À droite, c’est une petite révolution. En réglant son pas sur le pas des socialistes qui avaient organisé avec succès une primaire ouverte pour désigner leur candidat à l’élection présidentielle de 2012, l’UMP rompt avec son histoire et ses traditions. Dans un parti où la culture du chef s’est toujours imposée au détriment du débat et de la démocratie interne, l’adoption de ce nouveau mode de désignation est une bizarrerie. Pourtant, à quelques exceptions près, il fait désormais consensus.
Dans le concert de louanges qui suivit la primaire PS de 2011, Rémi Lefebvre, professeur de sciences politiques à l’université de Lille, fit entendre une voix plus critique. Son livre Primaires socialistes – La Fin du parti militant (Raisons d’Agir Éditions) était une analyse aiguë du système de la primaire et de ses conséquences à long terme : dévitalisation des partis, abaissement du débat politique, suprématie des sondages et de la personnalisation, reconnaissance béate du présidentialisme induit par la Ve République.
Quatre ans plus tard, le chercheur s’est de nouveau penché sur le sujet pour tâcher de comprendre les « effets de mimétisme » et les « logiques endogènes » qui ont poussé l’UMP à se convertir à ce mode de désignation. Mais aussi pour savoir ce que la généralisation de ce type de scrutin dit de notre système politique. S’il reconnaît que la droite « comble son retard démocratique », Lefebvre reste très critique quant aux effets de la primaire qui « civilise, selon lui, le système d’ultra-personnalisation et d’ultra-présidentialisation, tout en le légitimant et en le renforçant ».

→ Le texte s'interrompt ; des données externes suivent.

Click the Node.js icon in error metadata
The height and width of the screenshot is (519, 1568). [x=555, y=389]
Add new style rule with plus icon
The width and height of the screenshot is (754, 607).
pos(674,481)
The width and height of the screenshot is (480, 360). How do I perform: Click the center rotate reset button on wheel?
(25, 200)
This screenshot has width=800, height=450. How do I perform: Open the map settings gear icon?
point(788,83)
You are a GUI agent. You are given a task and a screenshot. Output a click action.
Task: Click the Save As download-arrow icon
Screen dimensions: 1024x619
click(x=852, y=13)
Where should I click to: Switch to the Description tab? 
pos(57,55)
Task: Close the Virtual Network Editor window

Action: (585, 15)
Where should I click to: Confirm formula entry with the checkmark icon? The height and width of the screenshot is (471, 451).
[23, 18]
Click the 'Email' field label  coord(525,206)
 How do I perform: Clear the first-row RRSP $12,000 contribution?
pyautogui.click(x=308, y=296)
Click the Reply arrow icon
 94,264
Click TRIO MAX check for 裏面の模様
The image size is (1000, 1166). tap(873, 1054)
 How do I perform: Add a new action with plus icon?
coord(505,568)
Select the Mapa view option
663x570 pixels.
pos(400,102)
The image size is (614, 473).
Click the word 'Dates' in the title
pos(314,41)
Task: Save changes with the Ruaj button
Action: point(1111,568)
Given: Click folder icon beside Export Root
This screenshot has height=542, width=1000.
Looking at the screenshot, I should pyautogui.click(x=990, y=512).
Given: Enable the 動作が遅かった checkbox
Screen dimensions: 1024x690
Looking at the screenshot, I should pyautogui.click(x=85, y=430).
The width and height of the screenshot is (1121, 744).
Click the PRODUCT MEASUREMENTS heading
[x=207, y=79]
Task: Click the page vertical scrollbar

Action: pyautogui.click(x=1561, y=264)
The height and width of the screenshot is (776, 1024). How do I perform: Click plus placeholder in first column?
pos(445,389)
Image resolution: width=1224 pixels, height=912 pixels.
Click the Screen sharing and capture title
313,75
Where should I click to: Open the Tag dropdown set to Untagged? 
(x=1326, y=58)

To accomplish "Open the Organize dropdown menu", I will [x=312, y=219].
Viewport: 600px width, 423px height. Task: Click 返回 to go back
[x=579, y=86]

Des effets qui pourraient également avoir de graves conséquences en interne, notamment en raison de la présence d’un ancien président dans la course. Car contrairement au PS, la droite n’a pas « l’habitude de débattre en se ménageant ». « Rien ne dit que la primaire UMP ne tournera pas à la catastrophe, poursuit le chercheur. Nicolas Sarkozy a beaucoup à perdre. Si ça ne se passe pas comme il le souhaite, s’il dévisse, s’il est rattrapé par les affaires judiciaires, n’aura-t-il pas intérêt à torpiller le scrutin ? »
En 2011, vous livriez une analyse très critique du système de la primaire PS. Or, vous reconnaissez aujourd’hui que l’UMP « comble son retard démocratique » en adoptant à son tour ce mode de désignation. En quoi est-ce différent ?
La problématique des effets de la primaire à droite et à gauche n’est pas la même. La gauche a toujours eu besoin des partis politiques pour politiser la société, pour encadrer les milieux populaires. Aujourd’hui, les partis politiques de gauche ne sont plus des lieux de réflexion ou de mobilisation. Ce sont des ectoplasmes. La primaire participe de cette tendance-là, puisque désormais les débats ne se font plus dans les arènes politiques, mais se déplacent vers les médias. À l’UMP, le parti est une enveloppe, il offre un cadre pour exercer le pouvoir. Les dominants sociaux dont fait partie la droite ont moins besoin des partis politiques, ils ont d’autres ressources : le financement des forces économiques, les groupes d’intérêts, des personnalités influentes, etc.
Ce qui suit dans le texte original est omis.